§ Things to do:
A: In the recommended materials list, who is named as the developer of ggplot2?
B: Reproduce the recommended materials list from "R Cookbook (O’Reilly" up to and including "my career too.", substituting "pastime" for "hobby".

Recommended Materials

This is a non-exhaustive list of materials that I have used to learn about statistics, programming, and visualization. I’m always trying to learn new things, so this list will be updated when I come across something I like! If you decide to buy something here, please consider using the links on this page as they are referral links which help to support the blog. Enjoy!

Books

R

The Art of R Programming: A Tour of Statistical Software Design
This was actually the first book I picked up about R because it was on the shelf at my library, but I would not recommend it as a first book for learning R. However, if you want to get into writing R scripts or programs, this is a great resource.

ggplot2: Elegant Graphics for Data Analysis (Use R!)
IF you’re planning on creating visualization with R, you’ll certainly want to look at using ggplot2. Although it is open source and the documentation is online, this book goes into more depth with examples, tips, and tricks. It is also a great way to support the developer.

R Cookbook (O’Reilly Cookbooks)
The “Cookbook” series from O’Reilly is great for when you know your way around a software program but need a quick way to check how to do something. For some reason, there are a few things in R that I routinely forget and I know I can get a good answer from this book. It’s usually faster than pouring over stack overflow for a few minutes.

Programming

Code Complete: A Practical Handbook of Software Construction, Second Edition
This book is a few years old now, but the concepts in it are still rock-solid. If you don’t have a career as a programmer, some of it won’t apply, but most of it does. When I started programming just as a hobby, this book really helped me start to see the bigger picture of software development. Now I can apply many of the concepts I read about in my career too.

Software

R
Considered the premiere statistical software by many, R is a complete environment for data analysis, statistical modeling, and visualization. Additionally, it is free, open-source, and has a very active community. The learning curve is steep, but worth it.

ggplot2
Although it is just an R library, I feel the need to mention it. I use it for almost every R-related post because the graphics are so much better than R’s default graphics package. It takes some time getting used to the syntax, but there is a lot of information online about the package. The developer, Hadley Wickham, is also frequently involved on the ggplot2 message boards and stack overflow.

Microsoft Excel
Excel sometimes gets complaints, but it does a lot of things really well. Sorting and cleaning data is a breeze, simple bar charts look great, and formulas are great for manipulating text data into other formats. I often flip between R and Excel when working with data.

Python
I love using Python for short automated tasks. Putting together a script to scrape data or do some statistical analysis is very easy and usually only takes up a few dozen lines of code. I also find that Python lets me think less about the code and more about my task as compared to lower-level programming languages. Additionally, with the plethora of libraries for Python, many common tasks have already been programmed for you.

§ Items from a data source:
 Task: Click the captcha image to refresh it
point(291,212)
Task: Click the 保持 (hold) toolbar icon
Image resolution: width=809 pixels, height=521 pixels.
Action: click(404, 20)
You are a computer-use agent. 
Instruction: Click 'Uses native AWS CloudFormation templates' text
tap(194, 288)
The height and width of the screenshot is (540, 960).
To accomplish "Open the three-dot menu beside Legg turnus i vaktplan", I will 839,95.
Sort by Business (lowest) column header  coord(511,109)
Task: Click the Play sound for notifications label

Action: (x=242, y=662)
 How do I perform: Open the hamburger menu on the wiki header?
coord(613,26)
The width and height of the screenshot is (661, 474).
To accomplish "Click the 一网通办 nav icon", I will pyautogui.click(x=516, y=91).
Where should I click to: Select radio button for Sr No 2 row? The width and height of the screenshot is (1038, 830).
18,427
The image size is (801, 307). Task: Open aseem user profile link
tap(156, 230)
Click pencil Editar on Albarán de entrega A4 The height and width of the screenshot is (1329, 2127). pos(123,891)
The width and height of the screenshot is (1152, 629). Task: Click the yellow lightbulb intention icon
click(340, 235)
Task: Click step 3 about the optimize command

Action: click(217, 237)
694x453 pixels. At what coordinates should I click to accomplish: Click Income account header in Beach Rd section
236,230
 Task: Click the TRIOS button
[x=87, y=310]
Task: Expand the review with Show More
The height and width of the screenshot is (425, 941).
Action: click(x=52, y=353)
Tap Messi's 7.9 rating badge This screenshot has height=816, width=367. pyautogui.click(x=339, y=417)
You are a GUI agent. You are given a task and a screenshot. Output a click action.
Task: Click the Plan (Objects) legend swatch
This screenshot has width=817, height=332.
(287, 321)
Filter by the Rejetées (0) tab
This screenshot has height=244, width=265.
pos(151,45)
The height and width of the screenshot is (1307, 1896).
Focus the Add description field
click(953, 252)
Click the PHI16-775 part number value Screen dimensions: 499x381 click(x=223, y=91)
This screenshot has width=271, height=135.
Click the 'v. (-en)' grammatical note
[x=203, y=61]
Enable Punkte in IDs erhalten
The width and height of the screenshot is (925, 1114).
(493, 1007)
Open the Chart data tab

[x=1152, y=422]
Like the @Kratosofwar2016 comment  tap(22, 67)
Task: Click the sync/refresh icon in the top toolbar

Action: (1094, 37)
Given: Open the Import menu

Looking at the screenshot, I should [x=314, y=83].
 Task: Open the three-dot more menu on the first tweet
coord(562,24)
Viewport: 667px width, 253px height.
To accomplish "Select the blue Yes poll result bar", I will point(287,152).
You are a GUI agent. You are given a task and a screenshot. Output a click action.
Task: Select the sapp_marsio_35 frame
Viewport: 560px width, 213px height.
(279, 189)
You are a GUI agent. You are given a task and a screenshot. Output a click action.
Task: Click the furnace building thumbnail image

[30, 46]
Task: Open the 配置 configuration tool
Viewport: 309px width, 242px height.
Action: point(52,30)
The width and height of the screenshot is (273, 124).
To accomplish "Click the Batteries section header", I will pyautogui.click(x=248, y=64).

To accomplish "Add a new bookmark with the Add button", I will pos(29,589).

§ Task-by-task outputs:
A: Hadley Wickham

B:
R Cookbook (O’Reilly Cookbooks)
The “Cookbook” series from O’Reilly is great for when you know your way around a software program but need a quick way to check how to do something. For some reason, there are a few things in R that I routinely forget and I know I can get a good answer from this book. It’s usually faster than pouring over stack overflow for a few minutes.

Programming

Code Complete: A Practical Handbook of Software Construction, Second Edition
This book is a few years old now, but the concepts in it are still rock-solid. If you don’t have a career as a programmer, some of it won’t apply, but most of it does. When I started programming just as a pastime, this book really helped me start to see the bigger picture of software development. Now I can apply many of the concepts I read about in my career too.